Goal of the exercise. Return each line, exactly as given, from the one containing "Where should I click to: Open the Clipboard" through the end of the entries below, and skip the rest.

══ Input for this task

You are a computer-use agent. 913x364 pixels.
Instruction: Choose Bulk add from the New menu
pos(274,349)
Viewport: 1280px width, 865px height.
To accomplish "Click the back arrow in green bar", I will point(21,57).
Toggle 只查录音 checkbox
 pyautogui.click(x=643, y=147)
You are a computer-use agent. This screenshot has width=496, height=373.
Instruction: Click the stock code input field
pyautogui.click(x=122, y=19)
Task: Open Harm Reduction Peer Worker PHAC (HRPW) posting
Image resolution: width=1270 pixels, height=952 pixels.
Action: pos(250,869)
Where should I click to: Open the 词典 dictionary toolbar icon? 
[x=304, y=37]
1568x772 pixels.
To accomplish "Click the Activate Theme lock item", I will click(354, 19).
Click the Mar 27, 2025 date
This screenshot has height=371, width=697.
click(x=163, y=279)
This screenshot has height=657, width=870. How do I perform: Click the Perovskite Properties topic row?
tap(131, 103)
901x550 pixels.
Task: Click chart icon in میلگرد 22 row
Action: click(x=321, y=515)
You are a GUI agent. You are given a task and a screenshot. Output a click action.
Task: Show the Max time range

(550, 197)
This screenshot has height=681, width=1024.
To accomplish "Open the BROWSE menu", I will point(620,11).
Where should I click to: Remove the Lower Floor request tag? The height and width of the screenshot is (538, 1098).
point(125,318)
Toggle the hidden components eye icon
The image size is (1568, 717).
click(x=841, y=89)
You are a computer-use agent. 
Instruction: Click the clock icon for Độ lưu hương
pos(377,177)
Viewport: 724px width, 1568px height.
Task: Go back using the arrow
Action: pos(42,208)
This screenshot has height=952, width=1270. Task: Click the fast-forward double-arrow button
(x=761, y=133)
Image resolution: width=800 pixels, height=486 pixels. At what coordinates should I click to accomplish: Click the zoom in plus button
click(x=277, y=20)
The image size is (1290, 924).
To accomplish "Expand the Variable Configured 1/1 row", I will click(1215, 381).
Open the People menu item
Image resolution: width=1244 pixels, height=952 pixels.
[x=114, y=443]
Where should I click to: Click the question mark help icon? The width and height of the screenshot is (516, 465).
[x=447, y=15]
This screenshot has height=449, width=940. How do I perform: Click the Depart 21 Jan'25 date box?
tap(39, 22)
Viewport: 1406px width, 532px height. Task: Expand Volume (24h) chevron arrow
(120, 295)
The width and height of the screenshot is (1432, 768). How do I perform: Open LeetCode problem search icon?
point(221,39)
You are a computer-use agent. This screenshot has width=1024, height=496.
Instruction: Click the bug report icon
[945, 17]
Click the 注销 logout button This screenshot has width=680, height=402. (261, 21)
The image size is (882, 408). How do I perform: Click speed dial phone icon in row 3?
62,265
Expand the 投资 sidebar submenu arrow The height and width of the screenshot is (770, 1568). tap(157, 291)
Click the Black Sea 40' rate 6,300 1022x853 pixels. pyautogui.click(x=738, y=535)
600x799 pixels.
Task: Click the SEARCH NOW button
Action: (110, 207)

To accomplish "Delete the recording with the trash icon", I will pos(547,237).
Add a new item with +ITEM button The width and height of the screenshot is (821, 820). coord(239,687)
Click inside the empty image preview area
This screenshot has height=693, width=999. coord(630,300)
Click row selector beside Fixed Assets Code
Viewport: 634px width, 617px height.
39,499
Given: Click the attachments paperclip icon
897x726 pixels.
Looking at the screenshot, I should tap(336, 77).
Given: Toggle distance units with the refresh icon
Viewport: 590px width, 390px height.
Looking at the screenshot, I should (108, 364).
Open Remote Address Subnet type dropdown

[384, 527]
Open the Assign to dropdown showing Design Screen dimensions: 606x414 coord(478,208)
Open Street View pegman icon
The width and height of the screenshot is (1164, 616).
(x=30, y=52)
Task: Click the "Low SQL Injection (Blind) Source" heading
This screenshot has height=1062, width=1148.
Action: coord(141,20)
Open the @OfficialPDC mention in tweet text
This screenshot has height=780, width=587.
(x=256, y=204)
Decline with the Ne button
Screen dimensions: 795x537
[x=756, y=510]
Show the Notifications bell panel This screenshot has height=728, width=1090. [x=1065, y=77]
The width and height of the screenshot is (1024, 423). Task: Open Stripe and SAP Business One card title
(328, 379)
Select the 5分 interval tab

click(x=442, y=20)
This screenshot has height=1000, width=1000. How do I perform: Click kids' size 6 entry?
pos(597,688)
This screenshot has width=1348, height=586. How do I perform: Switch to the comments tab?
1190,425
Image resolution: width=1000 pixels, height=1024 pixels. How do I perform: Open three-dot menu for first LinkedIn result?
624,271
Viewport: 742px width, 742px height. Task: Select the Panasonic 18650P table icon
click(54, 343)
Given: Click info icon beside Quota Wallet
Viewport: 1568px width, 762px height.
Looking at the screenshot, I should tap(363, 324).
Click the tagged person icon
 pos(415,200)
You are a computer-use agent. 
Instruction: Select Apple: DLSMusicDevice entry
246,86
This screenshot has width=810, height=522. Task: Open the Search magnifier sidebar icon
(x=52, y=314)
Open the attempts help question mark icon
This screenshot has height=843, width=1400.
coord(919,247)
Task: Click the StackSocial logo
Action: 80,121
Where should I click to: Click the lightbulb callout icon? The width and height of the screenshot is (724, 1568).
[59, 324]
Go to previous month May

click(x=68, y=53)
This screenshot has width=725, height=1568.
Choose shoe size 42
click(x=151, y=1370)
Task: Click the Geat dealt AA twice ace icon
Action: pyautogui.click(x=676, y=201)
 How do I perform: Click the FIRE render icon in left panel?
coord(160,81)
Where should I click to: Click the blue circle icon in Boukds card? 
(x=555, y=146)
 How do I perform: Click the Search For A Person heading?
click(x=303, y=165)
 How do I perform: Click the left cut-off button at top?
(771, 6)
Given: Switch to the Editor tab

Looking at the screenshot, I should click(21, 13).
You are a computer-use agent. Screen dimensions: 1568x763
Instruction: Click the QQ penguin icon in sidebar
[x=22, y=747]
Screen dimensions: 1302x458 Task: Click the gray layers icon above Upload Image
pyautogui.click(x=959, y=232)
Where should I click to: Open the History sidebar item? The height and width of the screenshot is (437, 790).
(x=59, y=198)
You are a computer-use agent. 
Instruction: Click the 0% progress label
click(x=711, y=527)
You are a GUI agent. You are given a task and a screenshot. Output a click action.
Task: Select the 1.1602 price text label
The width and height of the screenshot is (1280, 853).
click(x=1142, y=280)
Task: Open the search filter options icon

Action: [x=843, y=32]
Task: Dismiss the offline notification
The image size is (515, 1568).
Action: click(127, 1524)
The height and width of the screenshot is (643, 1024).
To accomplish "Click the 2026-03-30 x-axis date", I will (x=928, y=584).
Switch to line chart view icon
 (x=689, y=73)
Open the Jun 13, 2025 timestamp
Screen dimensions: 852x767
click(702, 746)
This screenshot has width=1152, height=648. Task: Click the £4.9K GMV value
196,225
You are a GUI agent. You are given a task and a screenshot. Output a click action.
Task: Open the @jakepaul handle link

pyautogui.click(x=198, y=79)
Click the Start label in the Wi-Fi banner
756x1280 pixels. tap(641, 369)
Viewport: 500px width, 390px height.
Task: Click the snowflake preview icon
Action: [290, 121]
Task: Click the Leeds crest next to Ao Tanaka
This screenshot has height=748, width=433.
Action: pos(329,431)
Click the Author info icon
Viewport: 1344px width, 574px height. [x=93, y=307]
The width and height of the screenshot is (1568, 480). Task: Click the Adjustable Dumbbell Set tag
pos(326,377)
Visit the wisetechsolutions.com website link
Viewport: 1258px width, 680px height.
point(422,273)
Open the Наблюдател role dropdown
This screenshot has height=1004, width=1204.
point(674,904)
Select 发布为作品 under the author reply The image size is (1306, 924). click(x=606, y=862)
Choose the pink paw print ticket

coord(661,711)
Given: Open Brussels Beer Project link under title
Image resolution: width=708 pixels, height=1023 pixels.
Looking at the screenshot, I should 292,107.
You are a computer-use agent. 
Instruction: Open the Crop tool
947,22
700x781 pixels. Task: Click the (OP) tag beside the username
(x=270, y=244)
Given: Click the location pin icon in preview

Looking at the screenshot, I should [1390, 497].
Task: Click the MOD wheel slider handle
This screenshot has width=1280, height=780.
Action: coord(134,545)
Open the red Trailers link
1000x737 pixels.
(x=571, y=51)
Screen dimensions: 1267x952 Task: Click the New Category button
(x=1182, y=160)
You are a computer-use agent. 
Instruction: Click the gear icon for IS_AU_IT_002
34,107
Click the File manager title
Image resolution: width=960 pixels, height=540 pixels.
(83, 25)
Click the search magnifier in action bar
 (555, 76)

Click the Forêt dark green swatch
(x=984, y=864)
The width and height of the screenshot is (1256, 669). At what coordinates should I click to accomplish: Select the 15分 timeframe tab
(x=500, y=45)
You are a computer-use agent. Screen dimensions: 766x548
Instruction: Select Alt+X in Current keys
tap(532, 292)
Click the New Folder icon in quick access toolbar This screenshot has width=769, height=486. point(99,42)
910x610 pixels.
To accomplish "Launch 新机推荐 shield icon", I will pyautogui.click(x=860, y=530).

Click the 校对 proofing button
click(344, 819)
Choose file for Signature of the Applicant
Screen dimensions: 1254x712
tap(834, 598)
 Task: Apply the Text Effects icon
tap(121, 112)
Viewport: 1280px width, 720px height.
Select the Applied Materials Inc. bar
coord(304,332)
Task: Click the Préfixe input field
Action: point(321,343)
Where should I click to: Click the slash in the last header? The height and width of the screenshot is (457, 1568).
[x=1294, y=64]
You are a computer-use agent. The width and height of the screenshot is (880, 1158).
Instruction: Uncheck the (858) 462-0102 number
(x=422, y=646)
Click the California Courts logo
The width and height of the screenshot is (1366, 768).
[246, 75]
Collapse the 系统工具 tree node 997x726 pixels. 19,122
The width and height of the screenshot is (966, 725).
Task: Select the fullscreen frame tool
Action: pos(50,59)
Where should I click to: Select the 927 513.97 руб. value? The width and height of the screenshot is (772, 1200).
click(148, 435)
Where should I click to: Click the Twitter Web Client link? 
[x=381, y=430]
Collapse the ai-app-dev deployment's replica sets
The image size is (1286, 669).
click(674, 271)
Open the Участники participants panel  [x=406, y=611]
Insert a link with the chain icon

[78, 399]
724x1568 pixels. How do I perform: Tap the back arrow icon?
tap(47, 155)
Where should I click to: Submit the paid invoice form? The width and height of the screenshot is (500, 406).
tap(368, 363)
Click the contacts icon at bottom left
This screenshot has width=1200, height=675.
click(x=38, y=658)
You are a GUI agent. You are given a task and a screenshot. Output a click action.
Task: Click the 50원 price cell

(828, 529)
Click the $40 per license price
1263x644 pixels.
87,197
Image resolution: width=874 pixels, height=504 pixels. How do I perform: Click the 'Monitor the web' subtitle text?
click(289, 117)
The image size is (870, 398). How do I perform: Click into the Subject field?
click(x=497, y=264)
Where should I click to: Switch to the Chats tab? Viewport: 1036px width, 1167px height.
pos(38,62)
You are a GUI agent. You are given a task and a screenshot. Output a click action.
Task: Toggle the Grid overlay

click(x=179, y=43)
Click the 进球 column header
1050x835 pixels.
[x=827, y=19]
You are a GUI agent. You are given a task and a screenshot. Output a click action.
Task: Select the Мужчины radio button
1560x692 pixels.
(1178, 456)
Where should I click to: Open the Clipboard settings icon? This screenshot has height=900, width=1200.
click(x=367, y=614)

════

Response area.
Where should I click to: Open the Clipboard settings icon? This screenshot has height=900, width=1200.
click(x=367, y=614)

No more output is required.